Click on picture below to start/stop video (2.2 MB)
Click on picture below to start/stop video (1.4 MB)

Download mp4 file of both views both playing synchronously (5.1 MB).


Mating of Deroceras golcheri

Click on picture below to start/stop video (1.6 MB)


This 2 min video shows the copulation. When the swollen bases of the two sarcobela touch the heads entwine (causing the sarcobela to rotate like the hands of a clock) at the same time as the rest of the penis everts. The eversion is slower than in the other species and produces a broad flap. The flap of each partner overlaps that of the other and this is where sperm is transferred. Note the lobe-like extension of the flap that weakly hooks with that of the partner. The finger-like extension of the penis everting to the left produces the penial glands that evert over the partner. Once the penes disengage, the deposited sperm masses are clearly visible. At this stage the mantles oscillate side to side. The same mating as in Fig. 8 in the paper; animals were collected from the type locality (Il Maqluba, Malta).

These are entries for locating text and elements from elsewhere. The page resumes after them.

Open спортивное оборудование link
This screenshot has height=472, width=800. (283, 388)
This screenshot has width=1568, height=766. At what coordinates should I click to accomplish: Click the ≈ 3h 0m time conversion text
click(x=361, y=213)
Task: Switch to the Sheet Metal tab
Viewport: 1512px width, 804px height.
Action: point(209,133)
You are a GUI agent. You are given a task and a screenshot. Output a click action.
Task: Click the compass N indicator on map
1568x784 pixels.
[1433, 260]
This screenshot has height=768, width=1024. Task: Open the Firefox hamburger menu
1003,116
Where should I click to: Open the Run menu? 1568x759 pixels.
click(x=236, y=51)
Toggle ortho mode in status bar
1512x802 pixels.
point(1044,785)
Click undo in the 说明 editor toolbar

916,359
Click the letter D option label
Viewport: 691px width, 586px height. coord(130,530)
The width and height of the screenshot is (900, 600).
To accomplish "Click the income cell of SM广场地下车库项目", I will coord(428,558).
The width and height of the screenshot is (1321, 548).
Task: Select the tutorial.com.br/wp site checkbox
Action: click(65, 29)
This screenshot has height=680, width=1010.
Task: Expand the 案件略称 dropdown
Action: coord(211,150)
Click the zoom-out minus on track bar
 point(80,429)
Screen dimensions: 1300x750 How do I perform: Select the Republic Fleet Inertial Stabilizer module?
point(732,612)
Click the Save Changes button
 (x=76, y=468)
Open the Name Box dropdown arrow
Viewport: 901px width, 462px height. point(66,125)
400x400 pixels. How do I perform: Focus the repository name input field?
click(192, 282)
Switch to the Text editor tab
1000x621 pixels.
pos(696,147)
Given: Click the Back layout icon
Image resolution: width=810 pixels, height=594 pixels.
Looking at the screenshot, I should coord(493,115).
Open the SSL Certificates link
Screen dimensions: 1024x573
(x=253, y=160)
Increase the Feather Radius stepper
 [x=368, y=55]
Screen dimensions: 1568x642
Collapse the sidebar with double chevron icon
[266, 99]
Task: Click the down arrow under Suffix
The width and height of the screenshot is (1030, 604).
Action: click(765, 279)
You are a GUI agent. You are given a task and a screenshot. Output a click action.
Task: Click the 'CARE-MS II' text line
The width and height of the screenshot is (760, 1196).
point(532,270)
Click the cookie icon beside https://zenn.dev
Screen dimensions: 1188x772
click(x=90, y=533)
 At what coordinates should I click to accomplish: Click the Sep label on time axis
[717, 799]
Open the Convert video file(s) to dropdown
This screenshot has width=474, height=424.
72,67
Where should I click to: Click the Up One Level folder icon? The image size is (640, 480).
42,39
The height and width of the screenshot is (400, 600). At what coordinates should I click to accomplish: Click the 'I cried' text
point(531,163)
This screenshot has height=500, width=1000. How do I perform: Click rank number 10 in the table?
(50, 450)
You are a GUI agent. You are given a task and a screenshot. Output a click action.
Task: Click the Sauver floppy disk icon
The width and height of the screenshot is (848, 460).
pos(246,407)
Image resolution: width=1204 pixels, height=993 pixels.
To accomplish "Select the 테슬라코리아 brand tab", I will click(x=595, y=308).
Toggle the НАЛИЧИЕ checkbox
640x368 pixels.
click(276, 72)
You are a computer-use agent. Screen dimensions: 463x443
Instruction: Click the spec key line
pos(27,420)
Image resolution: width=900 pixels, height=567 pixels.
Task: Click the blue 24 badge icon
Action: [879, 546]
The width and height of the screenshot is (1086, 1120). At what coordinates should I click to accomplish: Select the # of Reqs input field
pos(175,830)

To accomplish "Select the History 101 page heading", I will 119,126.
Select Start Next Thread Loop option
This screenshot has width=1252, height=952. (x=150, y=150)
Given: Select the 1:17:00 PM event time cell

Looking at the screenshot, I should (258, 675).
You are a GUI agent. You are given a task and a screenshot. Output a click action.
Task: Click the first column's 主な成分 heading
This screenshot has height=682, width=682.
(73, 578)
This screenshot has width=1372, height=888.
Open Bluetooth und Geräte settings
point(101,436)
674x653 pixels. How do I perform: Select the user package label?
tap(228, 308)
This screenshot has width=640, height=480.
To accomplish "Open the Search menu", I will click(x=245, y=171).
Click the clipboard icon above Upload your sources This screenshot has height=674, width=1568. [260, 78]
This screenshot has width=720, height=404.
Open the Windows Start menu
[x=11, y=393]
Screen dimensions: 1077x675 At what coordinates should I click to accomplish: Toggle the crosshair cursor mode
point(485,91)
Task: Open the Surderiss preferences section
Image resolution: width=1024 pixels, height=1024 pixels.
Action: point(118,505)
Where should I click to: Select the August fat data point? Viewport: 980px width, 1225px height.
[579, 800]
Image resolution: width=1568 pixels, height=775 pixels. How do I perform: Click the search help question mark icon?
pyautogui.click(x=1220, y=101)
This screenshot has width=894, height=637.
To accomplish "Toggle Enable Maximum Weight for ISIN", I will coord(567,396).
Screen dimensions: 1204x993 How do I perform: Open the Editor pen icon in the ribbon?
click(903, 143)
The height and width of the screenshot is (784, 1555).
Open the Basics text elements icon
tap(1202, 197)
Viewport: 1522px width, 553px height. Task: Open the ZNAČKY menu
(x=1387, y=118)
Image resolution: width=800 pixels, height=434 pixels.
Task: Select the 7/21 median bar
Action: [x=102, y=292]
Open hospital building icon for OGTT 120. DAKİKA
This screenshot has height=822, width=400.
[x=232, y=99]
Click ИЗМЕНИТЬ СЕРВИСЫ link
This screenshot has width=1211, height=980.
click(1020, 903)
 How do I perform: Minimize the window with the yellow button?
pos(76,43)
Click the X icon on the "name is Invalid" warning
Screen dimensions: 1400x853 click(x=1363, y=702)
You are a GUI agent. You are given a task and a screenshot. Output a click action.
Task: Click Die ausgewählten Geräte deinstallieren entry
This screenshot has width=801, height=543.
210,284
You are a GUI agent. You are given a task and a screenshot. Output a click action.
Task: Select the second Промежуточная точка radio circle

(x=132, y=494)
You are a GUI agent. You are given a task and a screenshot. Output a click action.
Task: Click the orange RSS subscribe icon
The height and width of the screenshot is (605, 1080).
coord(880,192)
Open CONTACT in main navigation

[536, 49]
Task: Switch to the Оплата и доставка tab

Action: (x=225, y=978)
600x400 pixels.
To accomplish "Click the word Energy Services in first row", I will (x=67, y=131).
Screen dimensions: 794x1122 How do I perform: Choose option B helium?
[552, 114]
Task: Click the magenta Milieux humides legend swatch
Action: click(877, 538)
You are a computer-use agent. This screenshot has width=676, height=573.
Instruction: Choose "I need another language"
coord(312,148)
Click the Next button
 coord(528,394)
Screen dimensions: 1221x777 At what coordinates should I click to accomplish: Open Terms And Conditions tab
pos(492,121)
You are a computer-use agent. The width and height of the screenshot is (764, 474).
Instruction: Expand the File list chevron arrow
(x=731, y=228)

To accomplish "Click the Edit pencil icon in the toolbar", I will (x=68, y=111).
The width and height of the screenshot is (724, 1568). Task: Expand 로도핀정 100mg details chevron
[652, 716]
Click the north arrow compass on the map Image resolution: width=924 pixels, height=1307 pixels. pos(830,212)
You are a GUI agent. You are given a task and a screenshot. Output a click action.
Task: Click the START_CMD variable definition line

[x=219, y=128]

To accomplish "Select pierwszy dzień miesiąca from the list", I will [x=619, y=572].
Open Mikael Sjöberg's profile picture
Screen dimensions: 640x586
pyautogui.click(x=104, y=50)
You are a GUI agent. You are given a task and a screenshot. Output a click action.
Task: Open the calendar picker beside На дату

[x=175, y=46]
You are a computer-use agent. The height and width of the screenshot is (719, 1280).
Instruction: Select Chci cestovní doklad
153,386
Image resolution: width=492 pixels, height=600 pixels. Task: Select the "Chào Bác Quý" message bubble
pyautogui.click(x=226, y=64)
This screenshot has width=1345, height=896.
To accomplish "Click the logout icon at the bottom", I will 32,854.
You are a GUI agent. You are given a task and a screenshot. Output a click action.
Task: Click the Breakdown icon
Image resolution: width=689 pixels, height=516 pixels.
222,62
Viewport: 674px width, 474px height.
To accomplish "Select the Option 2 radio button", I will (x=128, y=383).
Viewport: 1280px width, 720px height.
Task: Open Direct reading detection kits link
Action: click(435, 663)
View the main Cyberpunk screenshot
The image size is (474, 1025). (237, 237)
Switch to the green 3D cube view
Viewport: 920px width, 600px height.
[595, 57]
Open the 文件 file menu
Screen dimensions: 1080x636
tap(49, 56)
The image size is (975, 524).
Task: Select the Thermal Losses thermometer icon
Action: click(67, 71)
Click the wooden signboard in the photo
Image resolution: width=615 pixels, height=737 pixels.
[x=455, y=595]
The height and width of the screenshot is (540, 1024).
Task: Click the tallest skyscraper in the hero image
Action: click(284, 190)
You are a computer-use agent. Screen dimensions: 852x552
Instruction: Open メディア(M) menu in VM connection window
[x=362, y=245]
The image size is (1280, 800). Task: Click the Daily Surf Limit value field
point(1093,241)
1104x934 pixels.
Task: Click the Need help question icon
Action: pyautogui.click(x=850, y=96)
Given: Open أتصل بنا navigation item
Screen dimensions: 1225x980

Some notes on the video processing

It has taken me a while to find out about video processing. There is lots of advice on the WEB and some excellent free programs. I describe what currently works best for me. But it is a fiddly process, partly because the best trade-off between quality and file size is a value judgement, and it takes me much too much time. Anyhow, maybe these notes will help others with a similar job to do.

To capture the videos I mostly use an ISIS TFS-0406 digital video recording card. This can save clips as avi files with a resolution of 704×480 and at up to 25 fps. For older video on tape, I digitise using a Plextor ConvertX PX-M402U, which produces 720×576 25 fps avi files.

For the editing of these raw videos I write .avs text files that call Avisynth functions that are run using VirtualDub2. The filters and commands in VirtualDub2 are sufficient to do many of these steps without Avisynth, but Avisynth offers a few more possibilities and I find it useful that the .avs files document the processing steps fully. Nevetheless VirtualDub2 is useful for initial experimentation with selecting the best sequence, deciding where to crop, and adjusting contrast, etc. I also rely on it to generate the output files. An .avs script typically involves the following steps:

I then save the output using the vp8 (webm) and x.264 (mp4) codecs (both are offered in the html code) as recommended here as compatible with a wide variety of modern and not-so-modern browsers. It is fiddly work to select the compression level so as to minimise file size without noticeable loss of quality. Here I use VirtualDub2 again to compare different files alongside one another. Each parameter of each filter also ideally needs to be optimised for each video source, so that is why it takes so long to produce a nice looking video that is not too large.